■ Task requirements ■
Although the records contain pictures, the copy must not; reproduce everything else in them exactly.

■ Supplied records ■

╔══

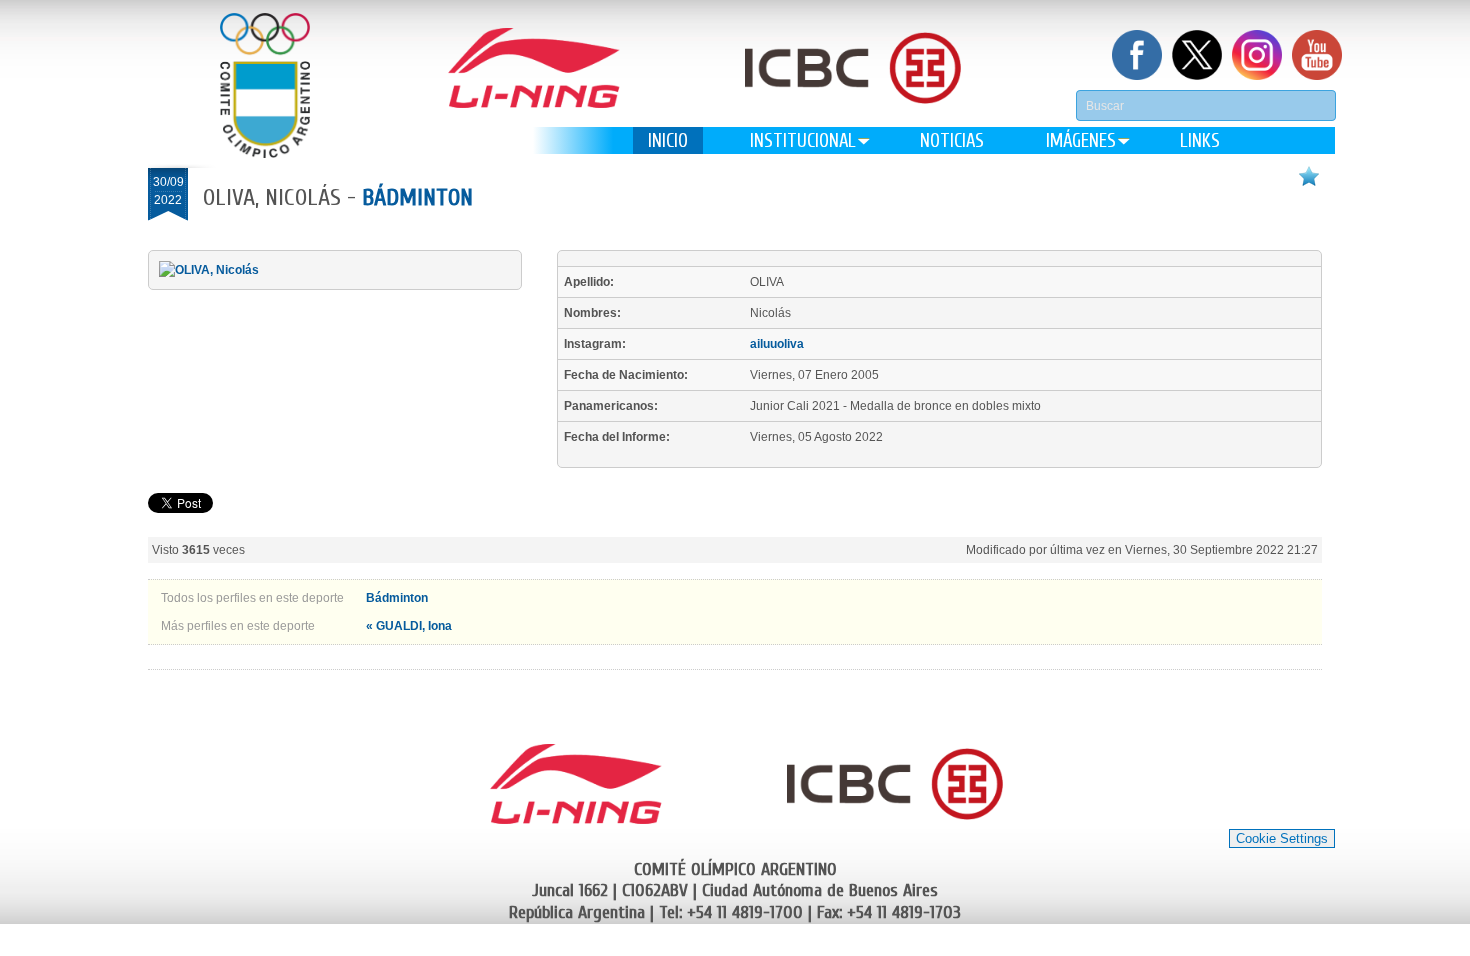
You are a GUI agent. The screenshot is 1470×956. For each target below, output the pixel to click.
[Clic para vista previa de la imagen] (209, 270)
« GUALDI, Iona (409, 626)
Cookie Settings (1282, 838)
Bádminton (417, 197)
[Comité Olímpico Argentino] (265, 85)
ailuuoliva (777, 344)
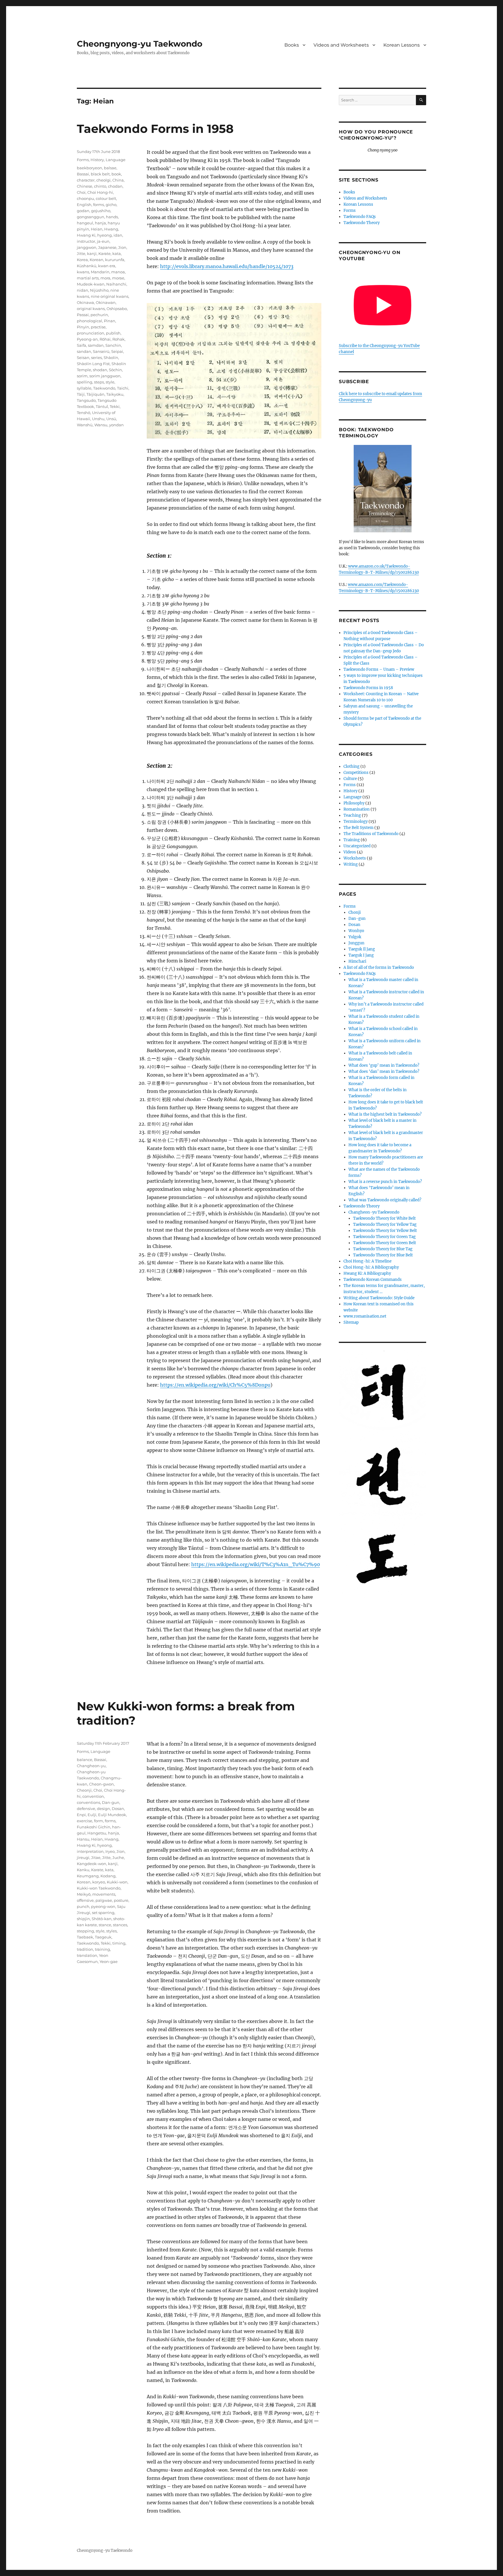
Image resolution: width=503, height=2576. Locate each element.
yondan (116, 424)
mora (105, 278)
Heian (96, 229)
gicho (111, 204)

╚══

■ Result ■
You are a GUI agent. The screenshot is 1470×956. For each target below, output the pixel to click.
[Clic para vista previa de la imagen] (209, 270)
« GUALDI, Iona (409, 626)
Cookie Settings (1282, 838)
Bádminton (417, 197)
[Comité Olímpico Argentino] (265, 85)
ailuuoliva (777, 344)
Image resolution: width=503, height=2576. Locate each element.
yondan (116, 424)
mora (105, 278)
Heian (96, 229)
gicho (111, 204)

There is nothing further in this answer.